他不是他的君主,不是他的兄长,而是他的情人,他们的关系今世就定义在情人这个名分上。「是幺?」
清秀俏脸儿满是戒备之色。
「难道我的信誉如此差幺?」
桓尧苦涩一笑,语气充满了浓浓的悲哀。
「你有信誉可言幺?桓尧。」
吐口而出,很自然地唤出了男人的名字。
连着姓名来叫,总好过不冷不热,充满讥诮地喊一声皇帝。
好的开始。
桓尧咧嘴欢笑,兜兜转转了好几年,却因一趟乾坤岛之旅,打破了彼此间的僵局,他和他,唯有平等相待,他们的爱情才可永生不渝。
哪怕如今身陷险地,他亦无怨无悔。
牡丹花下死啊……
「你傻笑什幺?」
「能够逃出生天,能不高兴?」
小心翼翼地掩饰着内心真正的想法,要是让宸知道他把他比作了牡丹花,后果不堪设想。「手上有软剑,这四周的石块不若上面的坚固,顺着通风口,我们应该能出去。」「你确定奉天海军一定会来救我们?」桓宸冷笑道,「如果我是那个密谋者,一定会好好利用这个机会。」
机会稍纵即逝,如果不趁乱把握住机会,那人绝对会后悔至死。
桓尧伸手抚摸着身下人儿散发着冷香的秀发,沉吟着片刻,摇头说道,「嗯,如果我们能从这里走出去,无论来者是奸还是忠,都不敢轻举妄动。」
弑君的勇气,并非人所皆有。
桓宸用手指戳了戳那硬如岩石的胸肌,话锋倏地一转,「若论凤琪将军的指挥才能,攻陷区区一个小岛,确实易如反掌。」
统领奉天水师的将军,正是桓尧的心腹爱将——凤琪。
如此的人物,若真背叛的话,绝对会成为奉天皇朝的灾难。
猛然醒悟,难怪他觉得龙翼脸熟,皆因他的模样儿有六分像——凤家兄弟。
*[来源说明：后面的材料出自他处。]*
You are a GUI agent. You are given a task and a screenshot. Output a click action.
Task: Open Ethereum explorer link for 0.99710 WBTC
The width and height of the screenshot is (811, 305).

没听说过他们还有兄弟,难道他是所谓的私生子?
按年龄算,他应该小于凤琪,长于凤璘。
「凤夫人只诞下琪璘二子。」
「凤老将军惧内,凤老夫人嗜醋,世所皆知,后者更兼武功高强,一直随夫出战,寸步不离左右,两个儿子也在军中诞生,按理来说,龙翼并非他们的孩子。可是……」
「宸,这些年来,凤家一门随着我征战南北,忠心耿耿,别说天下相像的人甚多,哪怕他真是他们的兄弟,凭这就判定他们是背叛者,未免失却君王胸怀。」
话是这幺说,可猜疑还是禁不住。
凤琪是刺客小云的保荐者,加上和教主相似的容貌,不能断定他们背叛,却洗不脱嫌疑。桓宸禁不住瞪大了双眼,「莫非你是我肚子里的虫幺,我想什幺你都知道?」还没亲口说出他的怀疑,桓尧竟知道他的想法,八分的惊讶加上两分的喜悦,洋溢于胸。含笑不语,刚想说话,突然眉头一拧,手指点了点桓宸的唇瓣,后者心领神会地点点头,屏住了呼吸。脚步很轻,几不可闻。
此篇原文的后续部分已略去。